MATERIALS AND METHODS

Patients
Two brothers, aged 26 and 30 years and weighing 78 and 68 kg, respectively, displayed all of the clinical manifestations of the CTX syndrome: large tendon xanthoma (Achilles, patellar, and extensor tendons of the hands), cataracts, ataxia, and below-normal intelligence. Their plasma cholestanol concentrations were 3.5 and 3.6 mg/dl, respectively, and plasma cholesterol levels were 195 and 181 mg/dl, respectively. The plasma cholestanol concentrations of their mother, eldest brother and his two children, and a maternal uncle were normal (0.25–0.45 mg/dl).
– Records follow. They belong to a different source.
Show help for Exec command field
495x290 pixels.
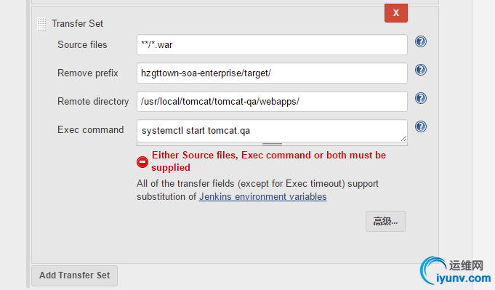pyautogui.click(x=421, y=126)
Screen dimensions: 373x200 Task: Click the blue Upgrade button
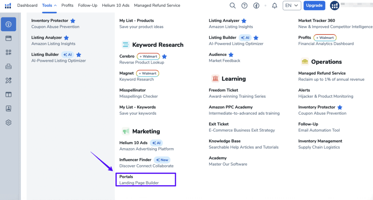click(x=314, y=5)
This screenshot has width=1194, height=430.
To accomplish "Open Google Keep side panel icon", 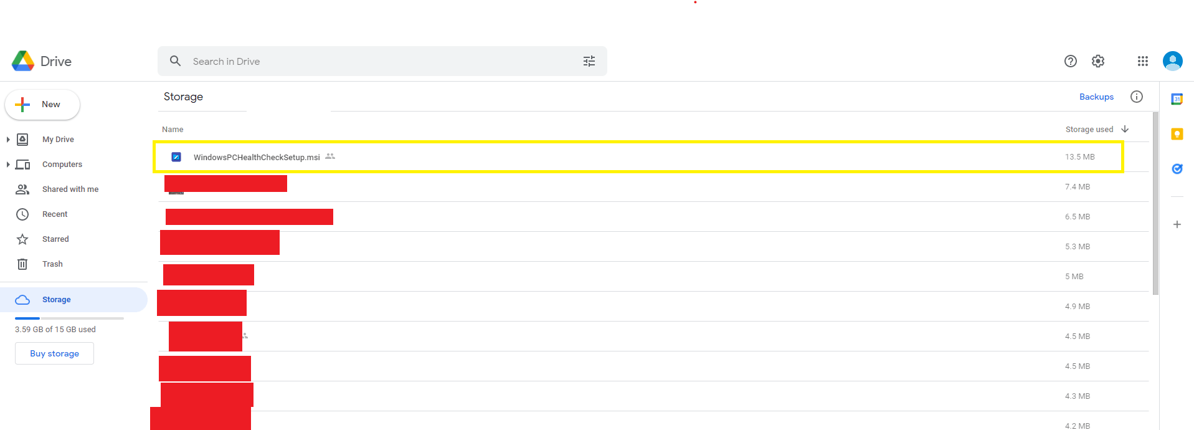I will [x=1177, y=134].
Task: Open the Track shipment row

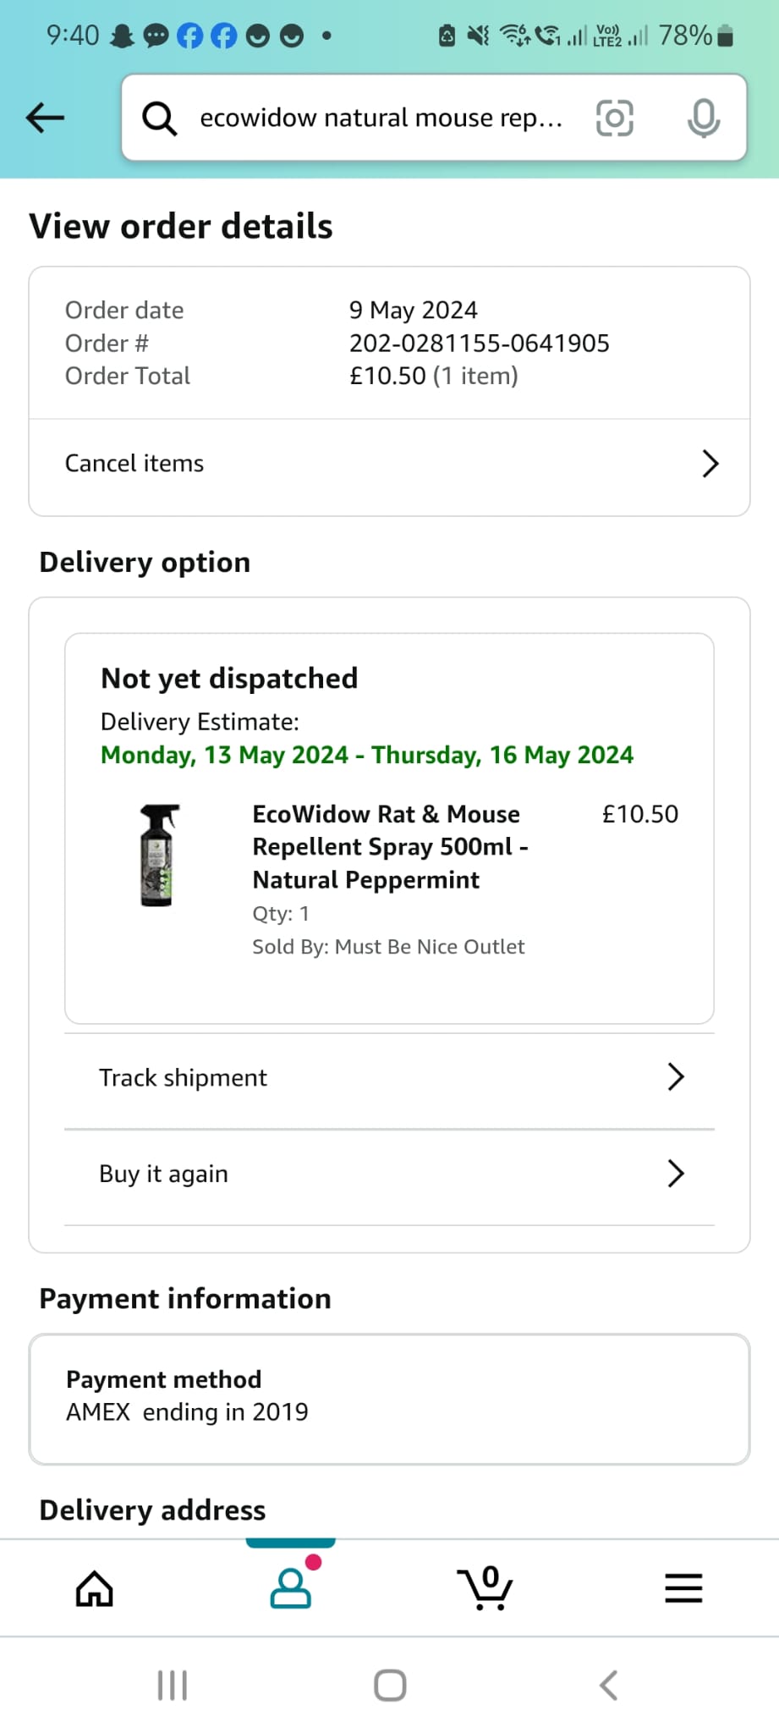Action: (x=389, y=1078)
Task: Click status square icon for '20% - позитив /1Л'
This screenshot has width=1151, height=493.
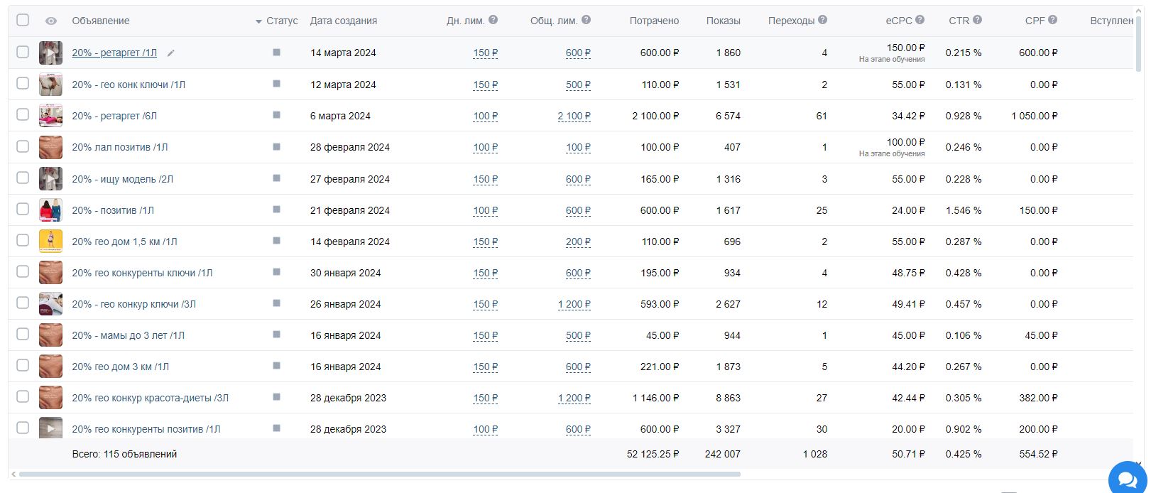Action: tap(276, 210)
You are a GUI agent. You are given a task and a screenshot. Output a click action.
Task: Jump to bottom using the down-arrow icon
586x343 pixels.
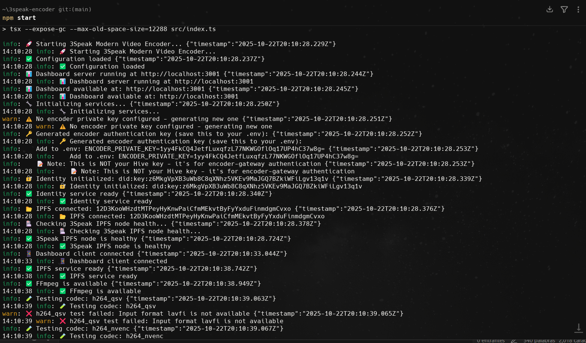[x=579, y=328]
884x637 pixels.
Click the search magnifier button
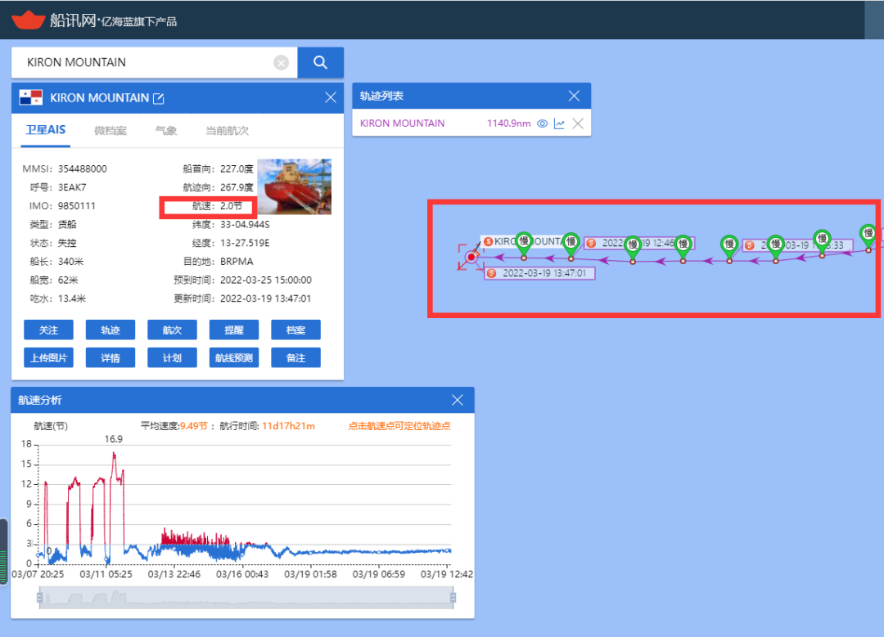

Both patients were studied at the Clinical Research Center of the University of Iowa Hospital in the 1970s. The experimental protocols were explained to the patients, their mother, and their court-appointed protector, and informed consent was obtained from all persons concerned according to the policies of the Committee on Investigation involving Human Beings of the University of Iowa College of Medicine. The Committee approved the study protocol. At that time, their treatment was a low-cholestanol diet; the value of chenodeoxycholic acid in the CTX syndrome had not yet been demonstrated.

Cholestanol absorption
The intestinal absorption of cholestanol was measured in both patients by feeding a single dose of [4-¹⁴C]cholestanol in a formula breakfast that provided 800 calories and contained 50 g of fat, consisting of 19% monounsaturated, 16% polyunsaturated, and 18% saturated fatty acids. The carbohydrate and protein contents of the meal were 63 and 25 g, respectively. The cholesterol content was 100 mg. The isotope (3 µCi) along with 2.5 µCi of [22,23-³H]ß-sitosterol was dissolved in 5 g of peanut oil with 150 mg of crystalline ß-sitosterol and 0.5 mg of crystalline cholesterol added as carriers and then mixed with egg yolk. An aliquot of the formula was analyzed for sterol mass and radioactivities to obtain the exact amounts fed (12). Feces were collected daily for the next 7 days and stored in plastic bags at –20°C. The 7 day feces pool was homogenized with water (1:1), and an aliquot was analyzed for radioactivity in the neutral sterol fraction (12). The absorption of cholestanol was calculated as the difference between the amount fed and the amount excreted in the neutral sterol fraction of the feces after correcting on the basis of sitosterol radioactivity recovery and was expressed as percentage of intake (13).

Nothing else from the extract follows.